Lycopene disrupts PRRSV entry, replication, and assembly. (A) HP-PRRSV (MOI = 10) was incubated with MARC-145 cells at 4 °C for 1 h in the presence of lycopene (0–10 μM). After washing the cells three times with cold PBS, total RNA was extracted and reverse-transcribed into cDNA. Virus attachment was evaluated by the qRT-PCR analysis of PRRSV ORF7 mRNA. (B) HP-PRRSV (MOI = 10) was incubated with MARC-145 cells at 4 °C for 1 h, followed by incubation at 37 °C for 2 h in a medium containing lycopene (0–10 μM). After washing the cells three times with PBS, total RNA was extracted and reverse-transcribed into cDNA. Virus entry was evaluated by qRT-PCR analysis of PRRSV ORF7 mRNA. *** p < 0.001 (the p value is calculated vs. control). (C) MARC-145 cells were infected with HP-PRRSV (MOI = 10) and treated with lycopene (0–10 μM) for 36 h. Virus replication was evaluated by dsRNA staining. (D) Quantification of relative fluorescence intensity of dsRNA from panel (C). *** p < 0.001; ** p < 0.01 (the p value is calculated vs. control). (E) MARC-145 cells were infected with HP-PRRSV (MOI = 10) and treated with lycopene (0–10 μM) for 36 h. Virus assembly efficiency in the supernatant was determined by comparing the infection titer (TCID₅₀/mL) with the total PRRSV genome equivalent (ORF7). ** p < 0.01; * p < 0.05 (the p value is calculated vs. control). (F) MARC-145 cells were infected with HP-PRRSV (MOI = 10) and treated with lycopene (0–10 μM) for 36 h.
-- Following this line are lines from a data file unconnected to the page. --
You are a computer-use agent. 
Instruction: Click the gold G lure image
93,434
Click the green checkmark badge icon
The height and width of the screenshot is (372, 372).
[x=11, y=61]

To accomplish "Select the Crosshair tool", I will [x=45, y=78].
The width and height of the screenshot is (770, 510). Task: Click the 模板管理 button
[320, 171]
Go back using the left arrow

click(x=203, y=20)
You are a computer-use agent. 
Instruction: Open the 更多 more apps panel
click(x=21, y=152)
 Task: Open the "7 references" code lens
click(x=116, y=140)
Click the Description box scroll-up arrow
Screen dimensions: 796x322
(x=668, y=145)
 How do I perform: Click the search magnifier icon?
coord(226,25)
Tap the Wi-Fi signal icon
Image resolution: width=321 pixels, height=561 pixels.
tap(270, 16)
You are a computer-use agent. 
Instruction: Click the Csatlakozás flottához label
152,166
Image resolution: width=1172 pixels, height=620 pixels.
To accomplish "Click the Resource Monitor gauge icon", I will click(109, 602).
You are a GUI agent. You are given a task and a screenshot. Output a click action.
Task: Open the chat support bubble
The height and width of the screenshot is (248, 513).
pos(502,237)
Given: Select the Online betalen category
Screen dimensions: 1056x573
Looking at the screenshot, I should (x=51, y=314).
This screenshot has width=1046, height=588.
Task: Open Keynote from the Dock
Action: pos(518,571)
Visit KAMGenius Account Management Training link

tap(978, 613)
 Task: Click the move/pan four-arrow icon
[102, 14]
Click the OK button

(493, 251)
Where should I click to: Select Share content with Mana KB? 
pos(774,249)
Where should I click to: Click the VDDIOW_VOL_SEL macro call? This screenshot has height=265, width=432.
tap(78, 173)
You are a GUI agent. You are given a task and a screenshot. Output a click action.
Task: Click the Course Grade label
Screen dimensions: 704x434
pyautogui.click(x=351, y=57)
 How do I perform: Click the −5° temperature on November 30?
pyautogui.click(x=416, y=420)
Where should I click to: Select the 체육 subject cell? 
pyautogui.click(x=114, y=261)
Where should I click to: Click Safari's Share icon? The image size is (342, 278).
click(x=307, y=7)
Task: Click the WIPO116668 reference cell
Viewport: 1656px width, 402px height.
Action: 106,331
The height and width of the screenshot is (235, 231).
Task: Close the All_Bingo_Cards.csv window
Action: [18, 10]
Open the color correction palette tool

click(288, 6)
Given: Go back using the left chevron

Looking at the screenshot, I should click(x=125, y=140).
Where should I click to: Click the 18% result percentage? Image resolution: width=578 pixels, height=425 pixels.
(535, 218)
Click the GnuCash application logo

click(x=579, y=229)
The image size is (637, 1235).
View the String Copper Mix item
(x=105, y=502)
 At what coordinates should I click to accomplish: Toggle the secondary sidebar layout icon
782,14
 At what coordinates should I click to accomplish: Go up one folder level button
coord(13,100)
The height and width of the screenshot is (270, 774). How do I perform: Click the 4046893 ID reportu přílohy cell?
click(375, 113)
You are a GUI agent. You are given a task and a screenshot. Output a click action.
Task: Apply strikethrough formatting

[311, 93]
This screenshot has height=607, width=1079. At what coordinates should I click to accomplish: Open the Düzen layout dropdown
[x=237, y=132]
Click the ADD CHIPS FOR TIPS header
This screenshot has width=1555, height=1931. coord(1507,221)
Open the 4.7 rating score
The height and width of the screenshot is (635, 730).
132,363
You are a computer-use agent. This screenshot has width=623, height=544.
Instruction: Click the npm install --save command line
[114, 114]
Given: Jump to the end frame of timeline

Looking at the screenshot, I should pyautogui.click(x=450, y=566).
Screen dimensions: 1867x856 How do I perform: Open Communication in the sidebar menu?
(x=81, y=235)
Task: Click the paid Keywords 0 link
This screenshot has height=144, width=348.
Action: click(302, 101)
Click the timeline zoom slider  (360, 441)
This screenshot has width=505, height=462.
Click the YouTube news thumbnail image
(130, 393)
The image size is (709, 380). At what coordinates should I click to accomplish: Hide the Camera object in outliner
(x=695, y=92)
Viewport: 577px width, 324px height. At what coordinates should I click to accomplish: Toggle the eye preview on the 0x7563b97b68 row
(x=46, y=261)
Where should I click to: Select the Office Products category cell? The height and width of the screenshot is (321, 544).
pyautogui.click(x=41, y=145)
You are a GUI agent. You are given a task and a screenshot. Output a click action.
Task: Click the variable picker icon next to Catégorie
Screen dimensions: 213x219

Virus secretion efficiency was measured by the ratio of intracellular and extracellular infectivity to total infectivity.

Figure 4

Lycopene inhibits PRRSV-induced ROS. (A) MARC-145 cells were infected with HP-PRRSV (MOI = 1) and treated with 10 μM of lycopene or 10 mM of NAC for 24 h. The ROS levels in the cells were determined by DCFH-DA staining. Scale bar: 200 μm. (B) Quantification of relative ROS levels from panel (A) using ImageJ (v1.8.0.345). *** p < 0.001 (the p value is calculated vs. control). (C–F) MARC-145 cells were infected with HP-PRRSV (MOI = 1) and treated with 10 μM of lycopene or 10 mM of NAC for 24 h. qRT-PCR was used to analyze the mRNA expression levels of the HO-1, SOD-2, NQO1, and CAT genes in the cells. *** p < 0.001; ** p < 0.01; * p < 0.05 (the p value is calculated vs. control).

Figure 5

Lycopene inhibits PRRSV-induced inflammatory response. (A,B) PAM cells were infected with HP-PRRSV (MOI = 1) and treated with 10 μM of lycopene for 0–48 h. qRT-PCR analysis was conducted to evaluate the mRNA expression levels of IL-1β and IL-18 in the cells. *** p < 0.001; ** p < 0.01; * p < 0.05 (the p value is calculated vs. control). (C,D) PAM cells were infected with HP-PRRSV (MOI = 1) and treated with 10 μM of lycopene for 0–48 h. ELISA was used to measure the secretion levels of IL-1β and IL-18 in the cell supernatant. *** p < 0.001; ** p < 0.01; * p < 0.05 (the p value is calculated vs. control). (E) PAM cells were infected with PRRSV (MOI = 1) and treated with 10 μM of lycopene for 48 h. Immunoblotting was performed to analyze the levels of pro-caspase-1, caspase-1 P20, and GAPDH.